Politique

Nancy: un ancien vice-consul de Tunisie jugé en appel pour torture

Un ancien vice-consul de Tunisie à Strasbourg, Khaled Ben Saïd, est jugé par défaut jeudi par la cour d’appel de Nancy, accusé d’avoir commis des actes de tortures et de barbarie en 1996 en Tunisie.

Par
Mis à jour le 22 septembre 2010 à 13:52

Nancy: un ancien vice-consul de Tunisie jugé en appel pour torture © AFP

M. Ben Saïd, 48 ans, avait été condamné par défaut à huit ans d’emprisonnement en 2008 par la Cour d’assises du Bas-Rhin à Strasbourg, où il était en poste en 2001.

L’avocat général, qui avait requis l’acquittement, avait interjeté appel de la décision.

Visé par un mandat d’arrêt international depuis 2002, Khaled Ben Saïd se trouverait toujours en Tunisie, selon son avocat, Me Olivier Selichon. Son client n’assistera « probablement pas » à ce second procès, a-t-il précisé.
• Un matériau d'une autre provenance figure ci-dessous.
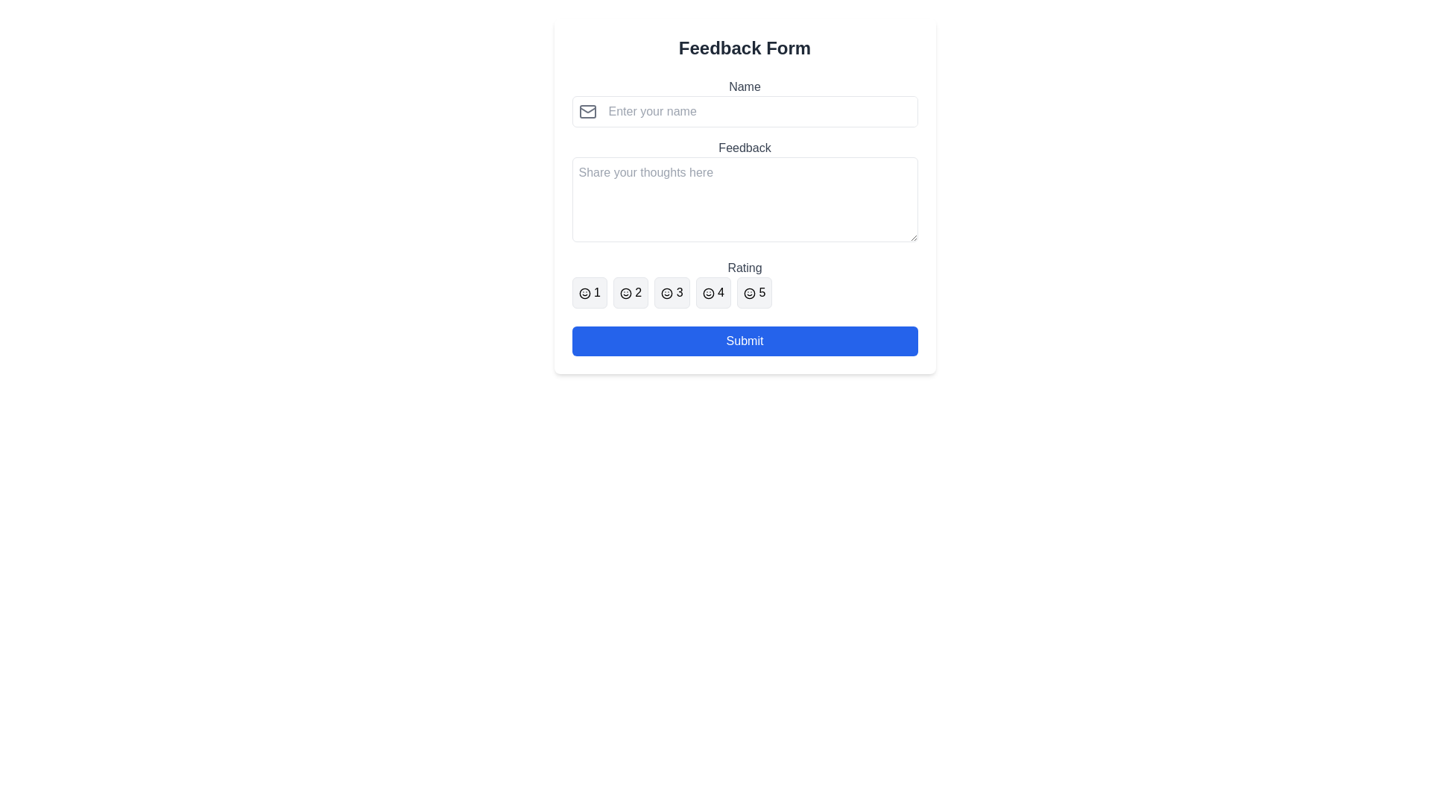 The height and width of the screenshot is (805, 1431). What do you see at coordinates (586, 111) in the screenshot?
I see `the gray mail icon, which is a rounded rectangular envelope shape with a diagonal flap, located to the left of the 'Name' input field in the feedback form` at bounding box center [586, 111].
Les faits se seraient produits à Jendouba, dans le nord-ouest de la Tunisie, en octobre 1996. La victime présumée, Zoulaikha Gharbi, une Tunisienne mère de cinq enfants aujourd’hui âgée de 46 ans, a désigné M. Ben Saïd, alors commissaire, comme le chef des hommes qui l’auraient torturée, insultée et humiliée pendant près de 24 heures dans un poste de police surnommé le « commissariat de la torture », afin de lui extorquer des renseignements sur son mari, suspecté d’activités hostiles au président Zine El Abidine Ben Ali.

La plaignante affirme avoir été dévêtue, suspendue à une barre métallique par les mains et les pieds, pincée et griffée sur tout le corps, notamment les seins.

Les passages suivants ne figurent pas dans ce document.